Bahreïn: la détention de la fille d'un opposant prolongée

10:57 - September 07, 2014
Code de l'info: 1447460
Manama(IQNA)-Un tribunal bahreïni a prolongé samedi de dix jours la détention de la fille de l'opposant chiite Abdel Hadi al-Khawaja, emprisonné depuis 2011, malgré un appel de l'ONU à sa libération, a indiqué son avocat.

Maryam al-Khawaja, co-directrice du Gulf Center for Human Rights, également détentrice de la nationalité danoise, a été arrêtée le 30 août à son arrivée à l'aéroport de Manama et accusée d'avoir agressé un officier de police.

Lors d'une audience dans le bureau du juge bahreïni, en présence de son avocat et d'un diplomate danois, elle a assuré que les charges pesant contre elle étaient vindicatives et fabriquées, selon son avocat Mohamed al-Jishi.

Le bras en écharpe, Mme Khawaja a accusé la police de l'avoir attaquée en premier et assuré avoir consulté un médecin durant sa détention provisoire, a-t-il précisé à l'AFP.

Mais le juge bahreïni a ordonné la prolongation de sa détention de 10 jours.

Si Maryam al-Khawaja est condamnée, elle risque jusqu'à deux ans de prison, a affirmé Me Jishi.

Son père, Abdel Hadi al-Khawaja, purge depuis 2011 une peine de prison à vie pour complot contre le régime et observe depuis le 25 août une nouvelle grève de la faim. Sa fille souhaitait lui rendre visite mais elle a été arrêtée à son arrivée à Bahreïn.

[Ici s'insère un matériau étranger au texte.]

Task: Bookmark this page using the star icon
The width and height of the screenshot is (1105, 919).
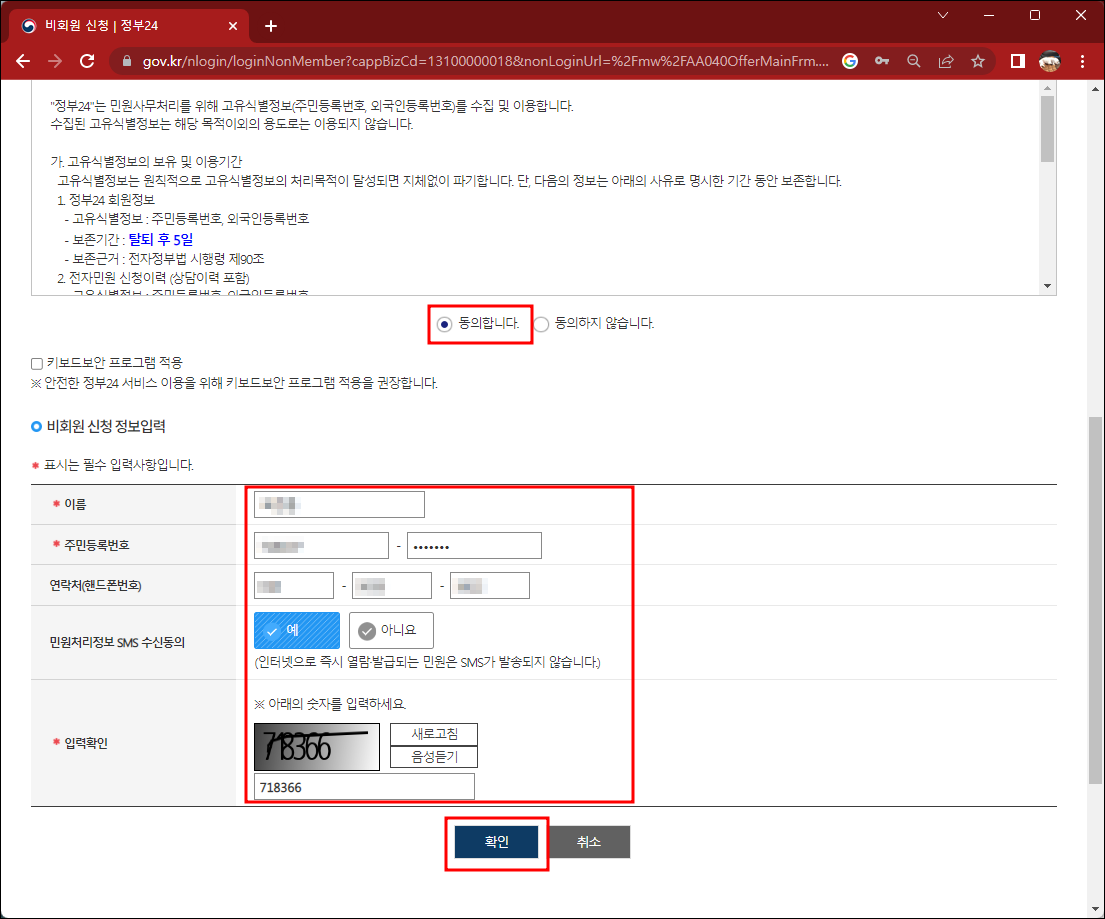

L'opposant chiite de 54 ans, lui aussi détenteur de la nationalité danoise, avait observé en 2012 une première grève de la faim de 110 jours. Plusieurs organisations de défense des droits de l'Homme le considèrent comme un prisonnier d'opinion.

Le Haut-Commissariat de l'ONU aux droits de l'Homme a dénoncé vendredi la persistance des violations de la liberté d'expression à Bahreïn et demandé la libération immédiate de Maryam al-Khawaja.

D'après l'ONU, elle a été arrêtée à l'aéroport apparemment parce que son passeport bahreïni avait expiré alors qu'elle voyageait avec son passeport danois.

Maryam al-Khawaja s'est largement fait l'écho à l'étranger des critiques contre les autorités bahreïnies qui tentent d'étouffer un mouvement de contestation né dans la foulée des Printemps arabes et animé par la majorité chiite qui réclame une monarchie constitutionnelle.